Boosting HDR Image Reconstruction via Semantic Knowledge Transfer
Tao Hu, Longyao Wu, Wei Dong, Peng Wu, Jinqiu Sun, Xiaogang Xu, Qingsen Yan, Yanning Zhang
TL;DR
This work tackles the ill-posed problem of reconstructing HDR images from degraded SDR exposures by introducing a semantic-prior based framework that transfers knowledge from the SDR domain to HDR without modifying existing HDR models. The approach hinges on a Semantic Priors Guided Reconstruction Model (SPGRM) that leverages a Semantic Knowledge Bank (SKB) derived from fused HDR and a Semantic Knowledge Transfer Scheme (SKTS) to distill semantic information back into the Original Reconstruction Model (ORM). A Semantic Knowledge Alignment Module (SKAM) facilitates feature-level alignment in a shared latent space, enabling progressive, masked knowledge transfer. Experiments across RAW and sRGB HDR datasets show consistent improvements over multiple baselines, including state-of-the-art methods, with robust qualitative gains in texture, color stability, and ghosting reduction. The method achieves these gains without changing network architectures, albeit with increased training cost due to SPGRM and semantic preprocessing, and points to future work on broader color spaces and lighter knowledge-transfer strategies.
Abstract
Recovering High Dynamic Range (HDR) images from multiple Standard Dynamic Range (SDR) images become challenging when the SDR images exhibit noticeable degradation and missing content. Leveraging scene-specific semantic priors offers a promising solution for restoring heavily degraded regions. However, these priors are typically extracted from sRGB SDR images, the domain/format gap poses a significant challenge when applying it to HDR imaging.
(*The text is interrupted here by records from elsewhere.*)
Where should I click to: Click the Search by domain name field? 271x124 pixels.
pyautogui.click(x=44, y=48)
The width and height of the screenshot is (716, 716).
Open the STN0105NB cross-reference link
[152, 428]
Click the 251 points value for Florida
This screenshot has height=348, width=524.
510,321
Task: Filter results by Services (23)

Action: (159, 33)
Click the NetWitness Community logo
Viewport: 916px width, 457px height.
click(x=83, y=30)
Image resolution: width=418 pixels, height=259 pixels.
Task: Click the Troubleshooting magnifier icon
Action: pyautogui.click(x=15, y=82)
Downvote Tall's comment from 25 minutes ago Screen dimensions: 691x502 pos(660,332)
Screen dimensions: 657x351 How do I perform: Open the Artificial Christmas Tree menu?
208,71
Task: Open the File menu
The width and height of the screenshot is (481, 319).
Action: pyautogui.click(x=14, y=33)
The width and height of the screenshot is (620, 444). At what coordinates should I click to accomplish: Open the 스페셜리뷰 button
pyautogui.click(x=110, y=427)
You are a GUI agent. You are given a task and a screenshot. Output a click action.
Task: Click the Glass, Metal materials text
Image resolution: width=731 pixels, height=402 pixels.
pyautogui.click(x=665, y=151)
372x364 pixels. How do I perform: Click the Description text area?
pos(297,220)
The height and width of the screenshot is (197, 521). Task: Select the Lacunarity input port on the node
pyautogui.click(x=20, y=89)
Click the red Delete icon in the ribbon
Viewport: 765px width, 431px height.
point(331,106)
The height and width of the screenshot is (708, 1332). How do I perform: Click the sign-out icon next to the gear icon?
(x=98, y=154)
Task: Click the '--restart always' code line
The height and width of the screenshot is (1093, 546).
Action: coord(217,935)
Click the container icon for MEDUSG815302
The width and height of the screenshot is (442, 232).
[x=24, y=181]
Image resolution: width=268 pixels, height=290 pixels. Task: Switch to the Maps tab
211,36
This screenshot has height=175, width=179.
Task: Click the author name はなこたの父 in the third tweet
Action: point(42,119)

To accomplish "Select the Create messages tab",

To address this issue, we propose a general framework that transfers semantic knowledge derived from SDR domain via self-distillation to boost existing HDR reconstruction. Specifically, the proposed framework first introduces the Semantic Priors Guided Reconstruction Model (SPGRM), which leverages SDR image semantic knowledge to address ill-posed problems in the initial HDR reconstruction results. Subsequently, we leverage a self-distillation mechanism that constrains the color and content information with semantic knowledge, aligning the external outputs between the baseline and SPGRM. Furthermore, to transfer the semantic knowledge of the internal features, we utilize a Semantic Knowledge Alignment Module (SKAM) to fill the missing semantic contents with the complementary masks. Extensive experiments demonstrate that our framework significantly boosts HDR imaging quality for existing methods without altering the network architecture.